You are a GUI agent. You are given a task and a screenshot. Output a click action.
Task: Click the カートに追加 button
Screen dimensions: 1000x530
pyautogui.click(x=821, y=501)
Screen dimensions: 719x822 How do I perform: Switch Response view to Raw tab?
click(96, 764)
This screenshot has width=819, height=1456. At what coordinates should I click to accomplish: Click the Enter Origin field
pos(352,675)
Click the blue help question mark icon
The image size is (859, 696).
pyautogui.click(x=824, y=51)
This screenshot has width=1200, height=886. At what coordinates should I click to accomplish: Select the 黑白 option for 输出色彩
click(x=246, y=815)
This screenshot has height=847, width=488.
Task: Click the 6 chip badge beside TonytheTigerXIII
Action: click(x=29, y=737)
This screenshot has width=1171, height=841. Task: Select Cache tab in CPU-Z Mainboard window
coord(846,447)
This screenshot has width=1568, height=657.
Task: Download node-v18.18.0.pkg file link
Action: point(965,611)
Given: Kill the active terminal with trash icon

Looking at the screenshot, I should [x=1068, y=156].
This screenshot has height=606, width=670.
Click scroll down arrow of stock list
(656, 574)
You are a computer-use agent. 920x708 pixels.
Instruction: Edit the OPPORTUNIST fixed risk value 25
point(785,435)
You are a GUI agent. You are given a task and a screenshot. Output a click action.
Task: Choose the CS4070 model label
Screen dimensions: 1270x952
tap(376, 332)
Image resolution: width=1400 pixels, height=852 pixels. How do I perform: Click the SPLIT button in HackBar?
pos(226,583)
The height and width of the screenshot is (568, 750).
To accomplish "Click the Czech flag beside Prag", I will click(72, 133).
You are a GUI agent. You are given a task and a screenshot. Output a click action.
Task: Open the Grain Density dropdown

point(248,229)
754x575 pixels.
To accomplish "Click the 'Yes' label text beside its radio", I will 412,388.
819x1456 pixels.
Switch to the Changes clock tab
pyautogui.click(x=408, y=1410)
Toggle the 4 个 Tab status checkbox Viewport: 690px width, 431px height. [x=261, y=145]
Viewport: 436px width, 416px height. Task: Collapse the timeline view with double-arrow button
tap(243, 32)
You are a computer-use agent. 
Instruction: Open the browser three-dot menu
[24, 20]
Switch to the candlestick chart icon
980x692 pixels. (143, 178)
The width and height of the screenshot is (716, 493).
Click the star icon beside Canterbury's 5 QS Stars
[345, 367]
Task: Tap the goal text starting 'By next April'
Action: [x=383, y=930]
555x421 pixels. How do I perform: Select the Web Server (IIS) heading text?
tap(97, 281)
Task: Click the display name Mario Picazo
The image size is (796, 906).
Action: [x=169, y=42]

----

WHAT TO DO —
With no additions or omissions, transcribe every record.

FINAL ANSWER —
You are a GUI agent. You are given a task and a screenshot. Output a click action.
Task: Click the カートに追加 button
Screen dimensions: 1000x530
pyautogui.click(x=821, y=501)
Screen dimensions: 719x822 How do I perform: Switch Response view to Raw tab?
click(96, 764)
This screenshot has width=819, height=1456. At what coordinates should I click to accomplish: Click the Enter Origin field
pos(352,675)
Click the blue help question mark icon
The image size is (859, 696).
pyautogui.click(x=824, y=51)
This screenshot has width=1200, height=886. At what coordinates should I click to accomplish: Select the 黑白 option for 输出色彩
click(x=246, y=815)
This screenshot has height=847, width=488.
Task: Click the 6 chip badge beside TonytheTigerXIII
Action: click(x=29, y=737)
This screenshot has width=1171, height=841. Task: Select Cache tab in CPU-Z Mainboard window
coord(846,447)
This screenshot has width=1568, height=657.
Task: Download node-v18.18.0.pkg file link
Action: point(965,611)
Given: Kill the active terminal with trash icon

Looking at the screenshot, I should [x=1068, y=156].
This screenshot has height=606, width=670.
Click scroll down arrow of stock list
(656, 574)
You are a computer-use agent. 920x708 pixels.
Instruction: Edit the OPPORTUNIST fixed risk value 25
point(785,435)
You are a GUI agent. You are given a task and a screenshot. Output a click action.
Task: Choose the CS4070 model label
Screen dimensions: 1270x952
tap(376, 332)
Image resolution: width=1400 pixels, height=852 pixels. How do I perform: Click the SPLIT button in HackBar?
pos(226,583)
The height and width of the screenshot is (568, 750).
To accomplish "Click the Czech flag beside Prag", I will click(72, 133).
You are a GUI agent. You are given a task and a screenshot. Output a click action.
Task: Open the Grain Density dropdown

point(248,229)
754x575 pixels.
To accomplish "Click the 'Yes' label text beside its radio", I will 412,388.
819x1456 pixels.
Switch to the Changes clock tab
pyautogui.click(x=408, y=1410)
Toggle the 4 个 Tab status checkbox Viewport: 690px width, 431px height. [x=261, y=145]
Viewport: 436px width, 416px height. Task: Collapse the timeline view with double-arrow button
tap(243, 32)
You are a computer-use agent. 
Instruction: Open the browser three-dot menu
[24, 20]
Switch to the candlestick chart icon
980x692 pixels. (143, 178)
The width and height of the screenshot is (716, 493).
Click the star icon beside Canterbury's 5 QS Stars
[345, 367]
Task: Tap the goal text starting 'By next April'
Action: [x=383, y=930]
555x421 pixels. How do I perform: Select the Web Server (IIS) heading text?
tap(97, 281)
Task: Click the display name Mario Picazo
The image size is (796, 906).
Action: [x=169, y=42]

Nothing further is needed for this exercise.